→ **Exercise goal**
Copy down the listing below exactly. Do not include pictures.

→ **Input material**
########################################
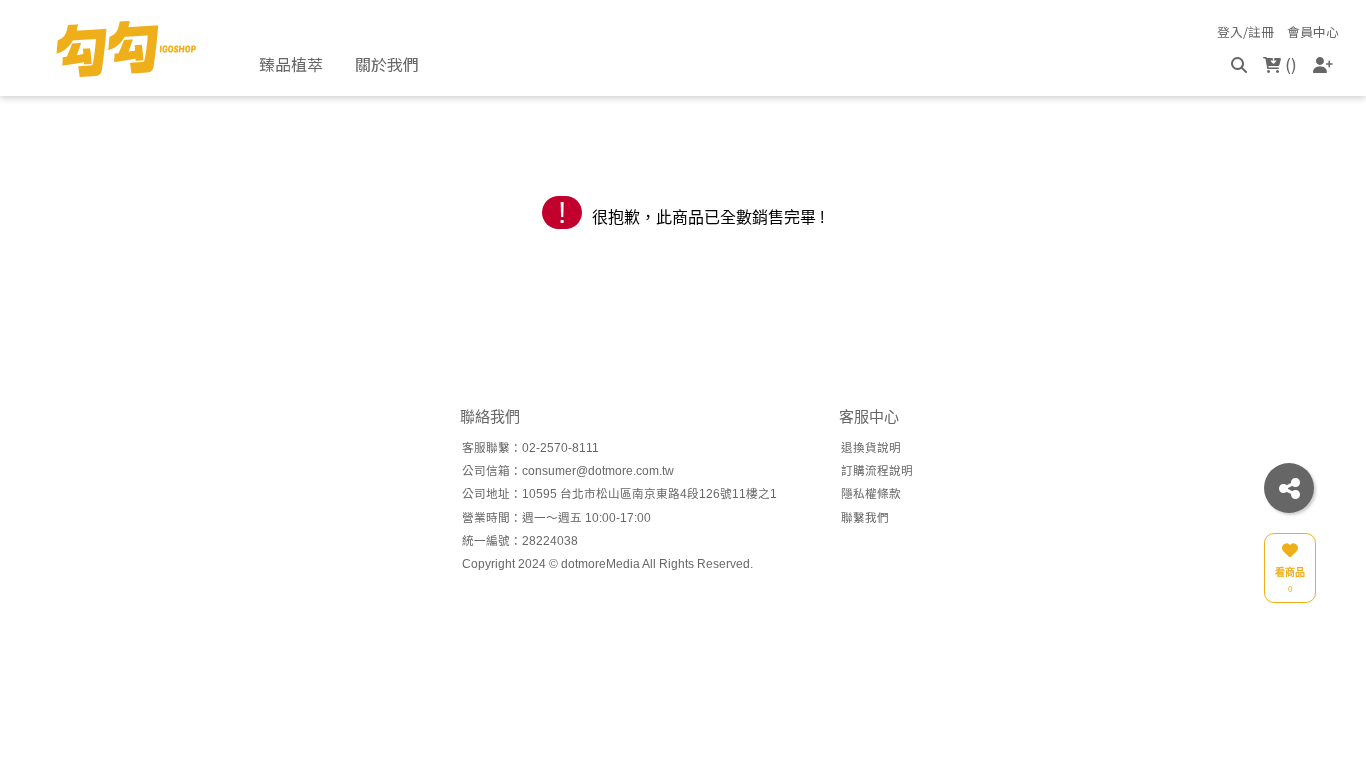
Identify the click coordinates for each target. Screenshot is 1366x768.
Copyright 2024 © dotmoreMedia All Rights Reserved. (607, 563)
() (1289, 64)
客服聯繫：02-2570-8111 (530, 447)
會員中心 (1313, 32)
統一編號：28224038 (520, 540)
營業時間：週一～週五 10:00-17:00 (556, 517)
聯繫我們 (865, 517)
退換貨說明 (871, 447)
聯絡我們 (490, 416)
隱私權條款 (871, 493)
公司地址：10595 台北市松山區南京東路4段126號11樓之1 (619, 493)
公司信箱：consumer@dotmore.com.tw (568, 470)
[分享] (1289, 488)
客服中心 (869, 416)
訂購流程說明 (877, 470)
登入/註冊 (1245, 32)
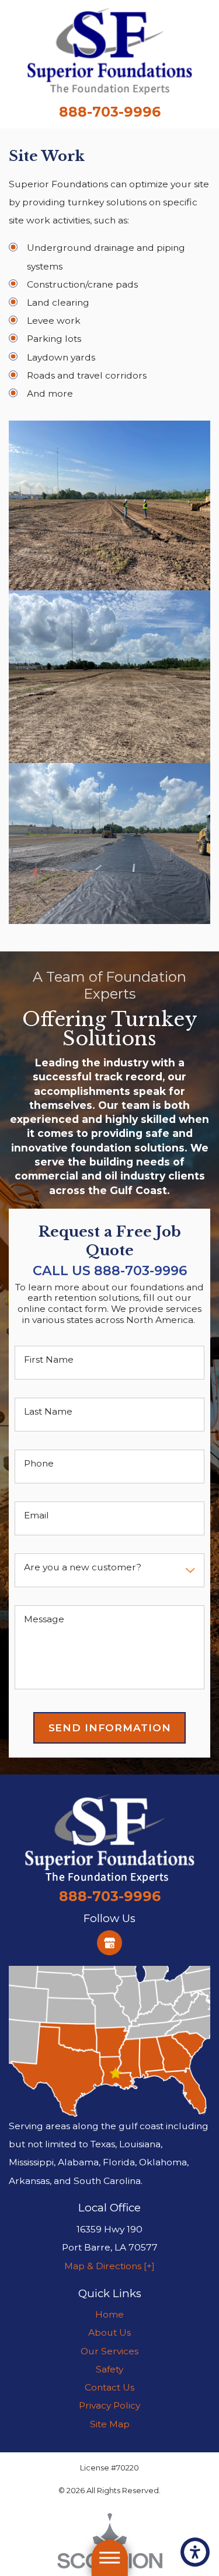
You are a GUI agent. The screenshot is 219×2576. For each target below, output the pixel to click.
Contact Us (109, 2387)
########################################
→ **Written solution**
Identify the click coordinates for each target. Screenshot is 1366x768.
Copyright 2024 © dotmoreMedia All Rights Reserved. (607, 563)
() (1289, 64)
客服聯繫：02-2570-8111 (530, 447)
會員中心 (1313, 32)
統一編號：28224038 (520, 540)
營業時間：週一～週五 10:00-17:00 (556, 517)
聯繫我們 (865, 517)
退換貨說明 (871, 447)
聯絡我們 (490, 416)
隱私權條款 (871, 493)
公司地址：10595 台北市松山區南京東路4段126號11樓之1 (619, 493)
公司信箱：consumer@dotmore.com.tw (568, 470)
[分享] (1289, 488)
客服中心 (869, 416)
訂購流程說明 (877, 470)
登入/註冊 (1245, 32)
You are a GUI agent. The screenshot is 219×2576. For each target below, output the pixel to click.
Contact Us (109, 2387)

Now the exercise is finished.